Use your Charles Proxy to see what we are talking about. Yes – and while you have it open – you can replay the requests right there. No need to reload from the browser.

Performance Testing

By using a proxy, you get a sense of the timing behavior of your pages. Of course, that is by far not a performance test. A performance test would require a number of clients requesting your pages in parallel.

A common mistake, we have seen too often, is that the performance test only includes a super small number of pages and these pages are delivered from the Dispatcher cache only.

If you are promoting your application to the live system, the load is completely different, from what you have tested.
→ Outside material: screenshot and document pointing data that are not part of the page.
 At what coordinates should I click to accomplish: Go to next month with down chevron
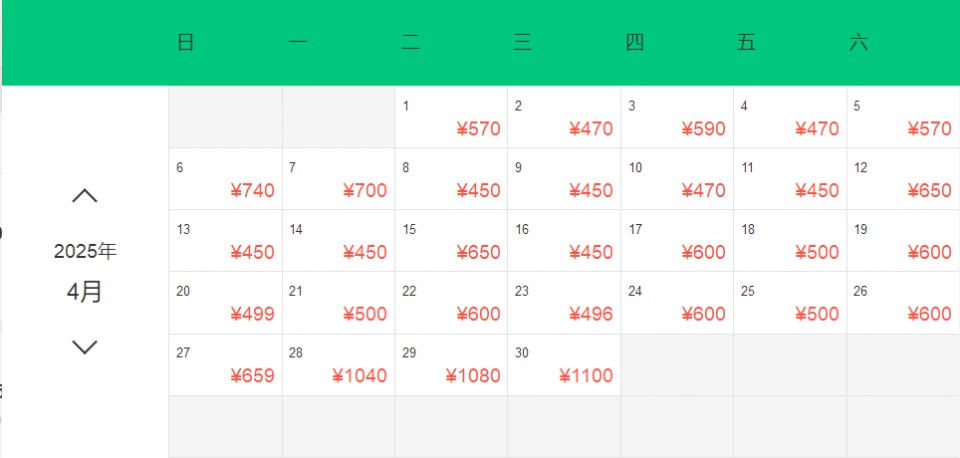point(85,347)
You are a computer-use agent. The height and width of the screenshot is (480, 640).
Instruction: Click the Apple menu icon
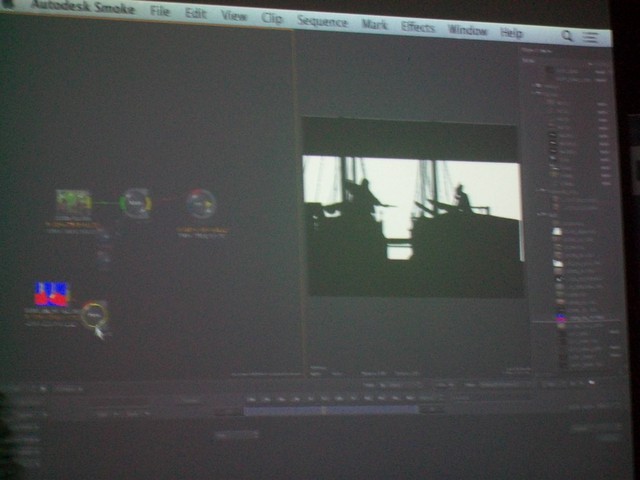pos(9,3)
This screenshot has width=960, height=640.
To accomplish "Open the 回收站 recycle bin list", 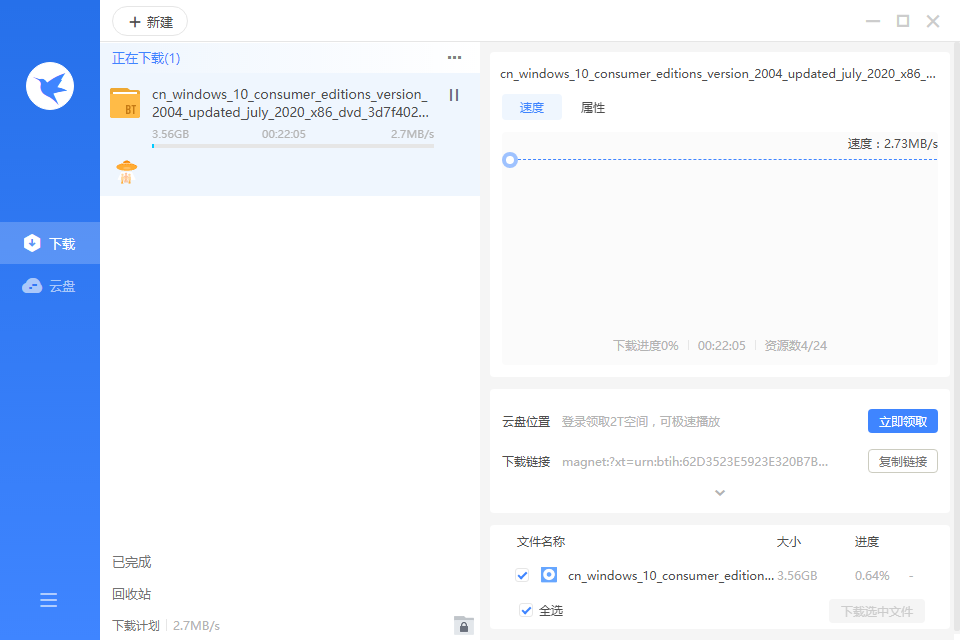I will (x=132, y=594).
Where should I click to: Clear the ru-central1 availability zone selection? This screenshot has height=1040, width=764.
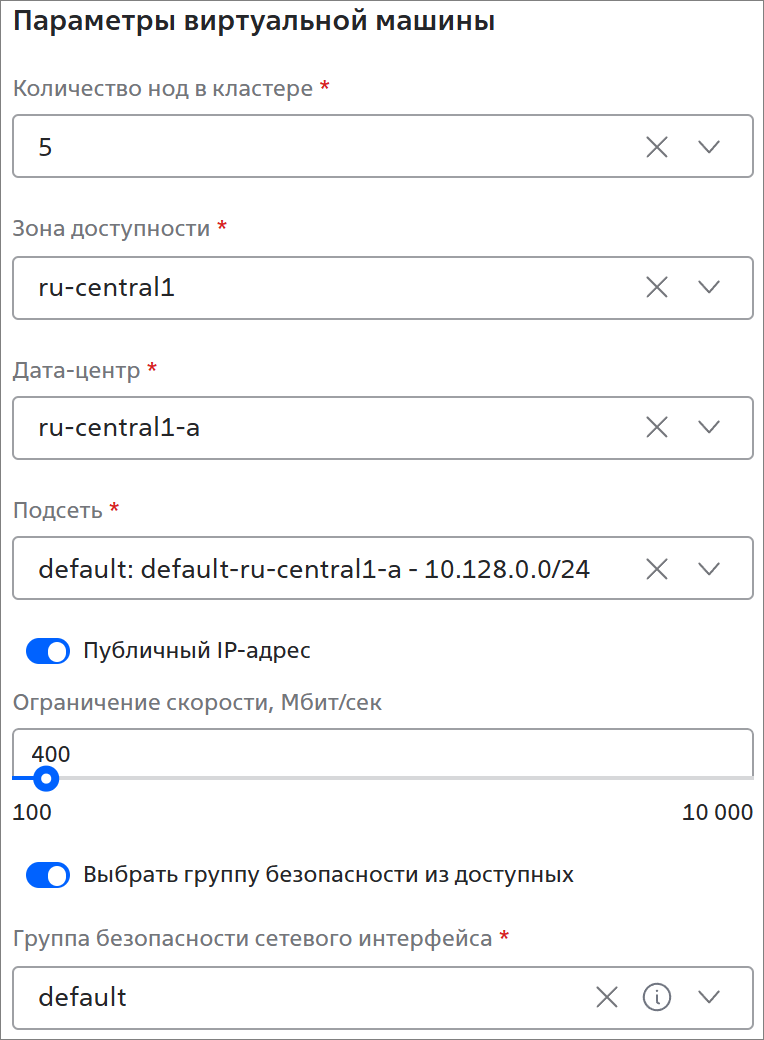point(657,287)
On the live system, the access pattern is not that small number of equally distributed pages that you have in tests (home page and few content pages). The number of pages is much larger number and the requests are very unevenly distributed. And - of course – live pages cannot be served 100% from cache: There are invalidation requests coming from the Publish system that are auto-invalidating a huge portion of your precious resources.

Ah yes – and when you are rebuilding your Dispatcher cache, you will find out, that the Publish system also behaves quite differently, depending on whether you request only a handful of pages – or a bigger number. Even if all pages are similarly complex – their number plays a role. Remember what we said about chained caching? If you always request the same small number of pages, chances are good, that the according blocks with the raw data is in the hard drives cache or the blocks are cached by the operating system. Also, there is a good chance, that the Repository has cached the according segment in its main memory. So re-rendering is significantly faster than when you had other pages evicting each other now and then from various caches.
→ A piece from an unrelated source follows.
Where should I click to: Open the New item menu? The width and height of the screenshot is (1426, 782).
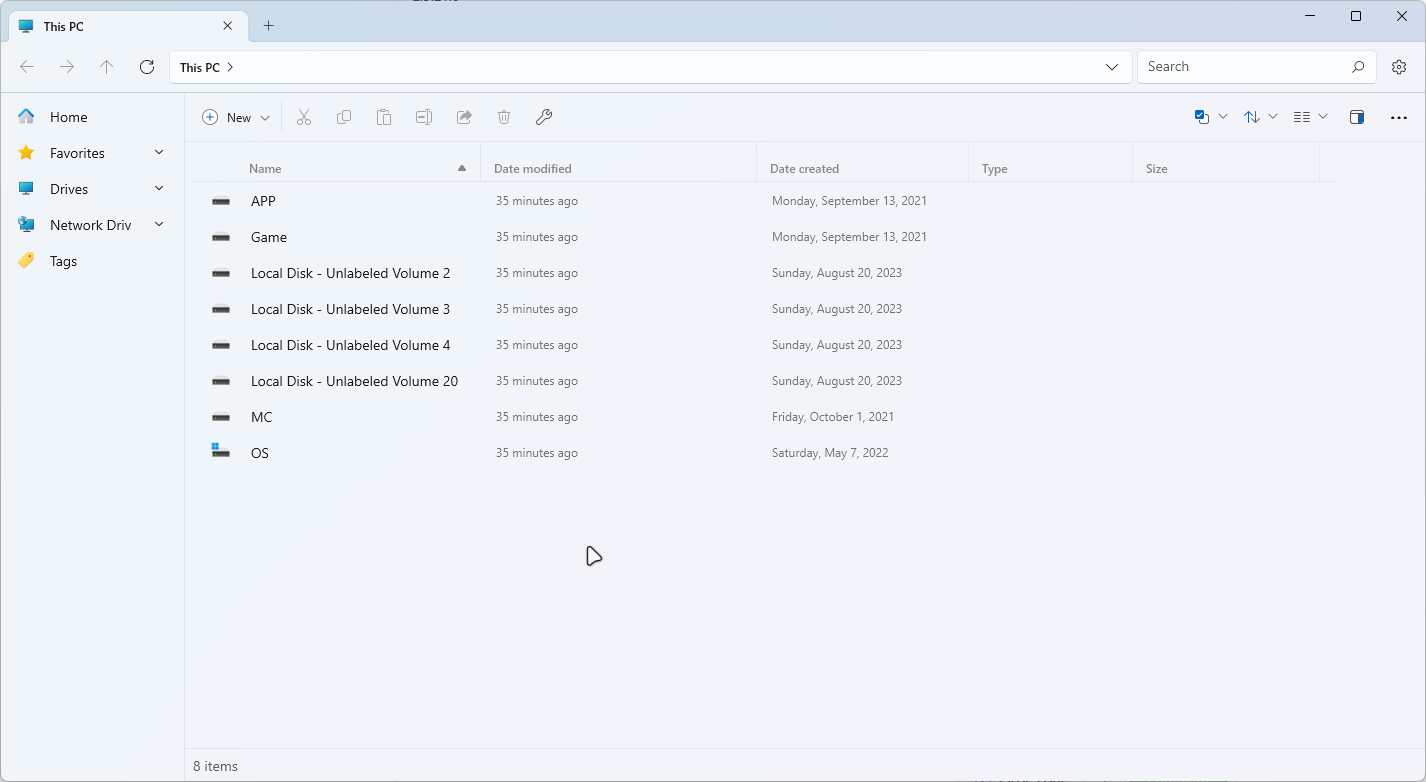235,117
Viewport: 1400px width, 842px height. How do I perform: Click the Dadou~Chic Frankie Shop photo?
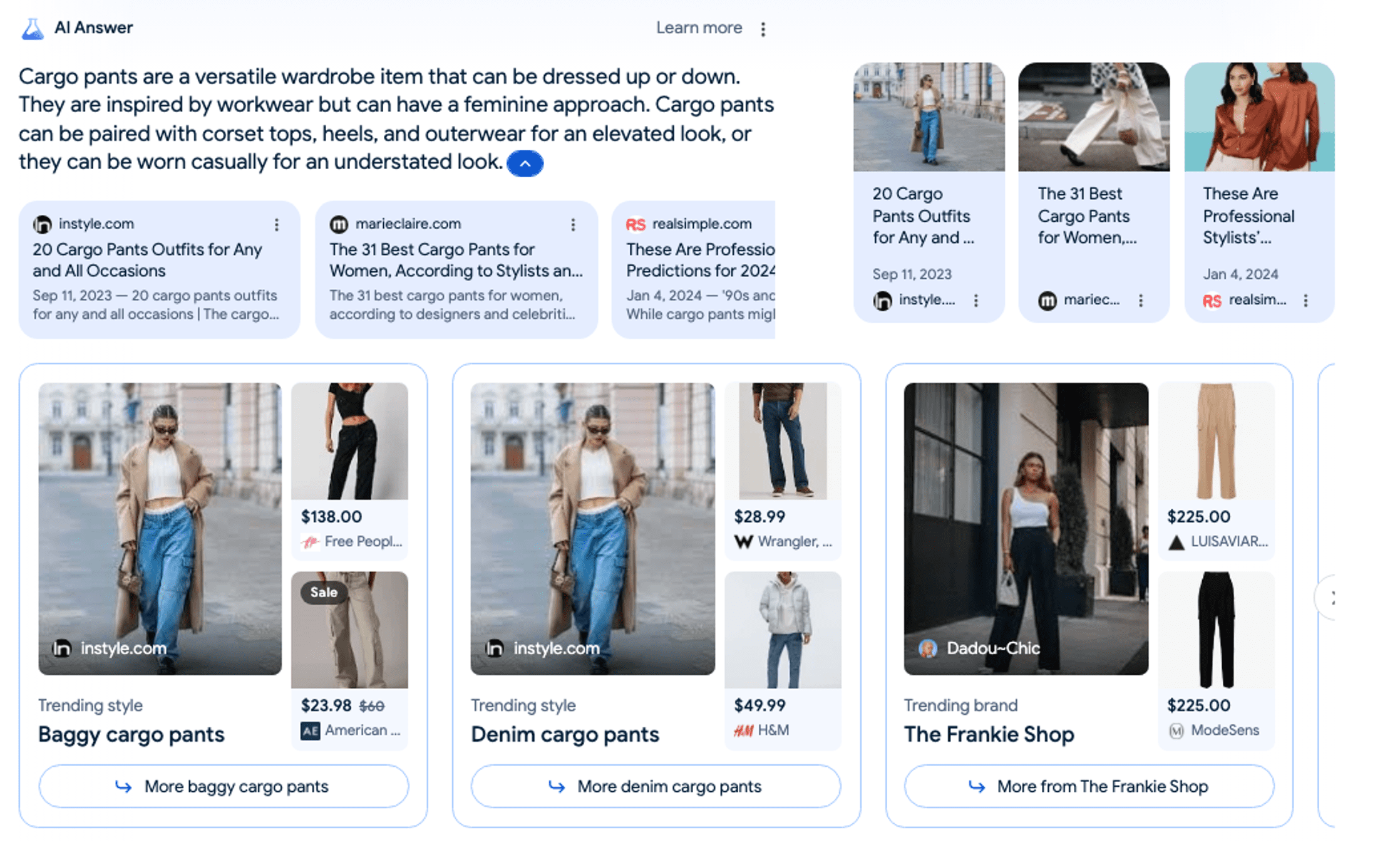(1026, 528)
Caching is hard, and so is testing of a system that relies on caching. So, what can you do to have a more accurate real-life scenario?
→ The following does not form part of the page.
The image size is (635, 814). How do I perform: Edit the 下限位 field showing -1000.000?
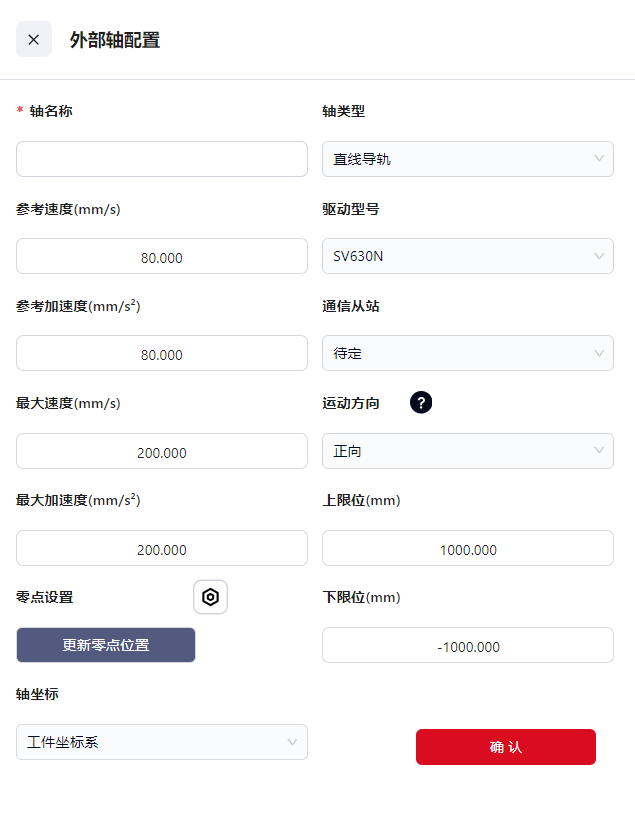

We think you would have to conduct more than one test, and you would have to provide more than one performance index as a measure of the quality of your solution.

If you already have an existing website, measure the number of requests and how they are distributed. Try to model a test that uses a similar distribution of requests. Adding some randomness couldn’t hurt. You don’t have to simulate a browser which would load static resources like JS and CSS – those don’t really matter. They are cached in the browser or in the Dispatcher eventually and they don’t add up to the load significantly. But referenced images do matter. Find their distribution in old log files as well and model a similar request pattern.

Now conduct a test with your Dispatcher not caching at all. That is your worst-case scenario. Find out at what peak load your system is getting unstable under this worst of conditions. You might also make it worse by taking out a few Dispatcher/Publish legs if you want.

Next, conduct the same test with all required cache settings to “on”. Ramp up your parallel requests slowly to warm the cache and see how much your system can take under these best case conditions.

An average case scenario would be to run the test with the Dispatcher enabled but also with some invalidations happening. You can simulate that by touching the statfiles by a cronjob or sending the invalidation requests in irregular intervals to the Dispatcher. Don’t forget to also purge some of the non-auto invalidated resources every now and then.

You can vary the last scenario by increasing the invalidation requests and by increasing the load.

That is a bit more complex than just a linear load test – but gives a lot more confidence into your solution.

You might shy away from the effort. But at lease conduct a worst–case test on the Publish system with a larger number of pages (equally distributed) to see the limits of the system. Make sure, you interpret the number of the best-case scenario correctly and provision your systems with enough headroom.